===== Text segment =====

We did touch on the topic though, I wanted to share how things had been going and some of the positive and funny stories from the last four weeks but I also got her to talk about how she and dad are taking it. Dad seems to be having some conceptual problems, he'll still talk to me, like today I rang to talk to my mother about parking arrangements at the cafe, dad answered the phone, we exchanged pleasantries before he passed me on (nothing different from normal there) but I did hear him say to my mother "it's 'male name'" as he gave her the phone. Whatever, it's disappointing but to be expected. According to my mother he "can't see the need for it ('it' being transition)", I said to her, "well, I'm still alive aren't I?"
Anyway, she said she would have trouble adjusting and yet she was able to be with me and talk as if nothing was different. She talked about her concerns, but overall she seemed comfortable. She agreed I was presentable and that I wasn't drawing any undue attention or odd looks from customers or staff (I was being called "madam" and we were called "ladies" :) ), she even said she thought I was "pretty" :)
We were there for about two hours. I had a good time, she had a good time....in many ways it was no different than other times I've taken her out. We gave each other a huge hug at the end. She's maybe not there 100% yet but she's well on her way. As for my father, he's apparently happy to have a meet up, one on one, probably to tell me how he feels about it all - but I have to arrange it. Sounds like an opening to me.
Fantastic! It sounds as things are going well - if mum is onside, then you're more than halfway there on the parental acceptance front. I'm relieved for you - it could have been much worse.
Thanks! She got to see me happy, calm and reasonable...plus passable! Once she sees it isn't just a once off, or an act, I'm hopeful she'll settle into the idea.
Big Hugs, Big Hugs
Jen
Thanks Jen! :D
great steps forward.
Ms Grace,
Kudos to you honey! You're parents as described are exact copies of my own, though they have both passed on. My mother was the outgoing one and my father was quiet, slightly the introvert and the one most likely to have the short fuze when things became confusing. So let me assure you that from what you have described of having enjoyed high tea with your mum was indeed a smashing success on more levels than meets the eye. She not only got on well with you and observed how well you were received by others, but now she is convinced that you are not going to be seen as a social pariah and a source of familial embarrassment. No doubt she will share her observations with your father and he will come around in due time. Congratulations!

===== Supplied material =====

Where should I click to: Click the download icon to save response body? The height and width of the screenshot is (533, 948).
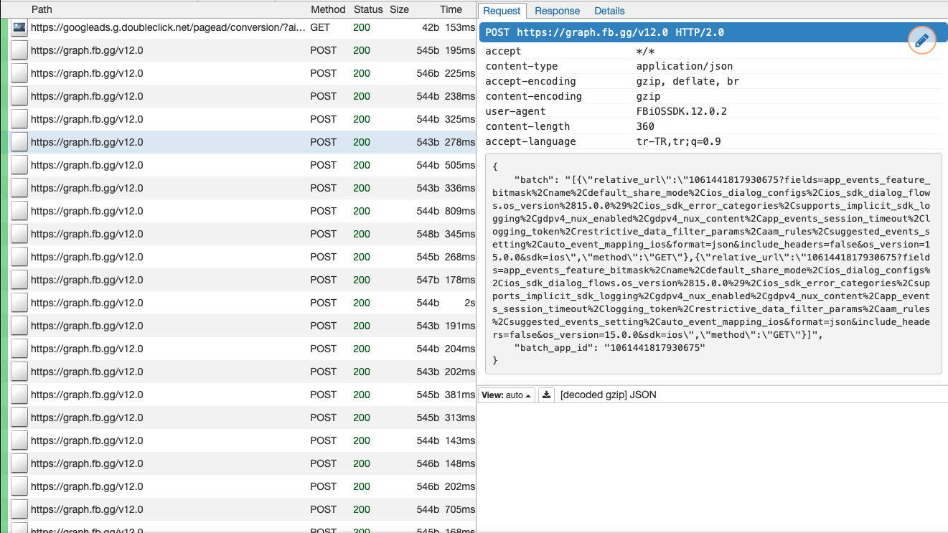pyautogui.click(x=546, y=395)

=====

Exercise requirements:
• A. Quote the forum thread from "Thanks! She got" up to and including "great steps forward.".
• B. In the forum thread, which qualities does the writer say the mother got to see after the outing?
• C. Write what comes next in the forum thread, picking up after its final post.
The data after the forum thread is separate material.

The results:
• A.
Thanks! She got to see me happy, calm and reasonable...plus passable! Once she sees it isn't just a once off, or an act, I'm hopeful she'll settle into the idea.
Big Hugs, Big Hugs
Jen
Thanks Jen! :D
great steps forward.

• B. Happy, calm, reasonable and passable.

• C.
Glad to hear that things went well!
Quote from: Shantel on April 19, 2014, 12:32:54 PM
So let me assure you that from what you have described of having enjoyed high tea with your mum was indeed a smashing success on more levels than meets the eye. She not only got on well with you and observed how well you were received by others, but now she is convinced that you are not going to be seen as a social pariah and a source of familial embarrassment. No doubt she will share her observations with your father and he will come around in due time. Congratulations!
Agreed. Whether or not it was intended as a "test" as such I don't know but I think that this would suggest that even if she hasn't quite wrapped her head around this all that she is being quite open. Maybe subconsciously even more open minded than she realizes; perhaps this is even more important in the grand scheme of things ;)
Woohoo for you Ms Grace! ;D
Quote from: stephaniec on April 19, 2014, 12:16:05 PM
great steps forward.
Thanks, Stephanie!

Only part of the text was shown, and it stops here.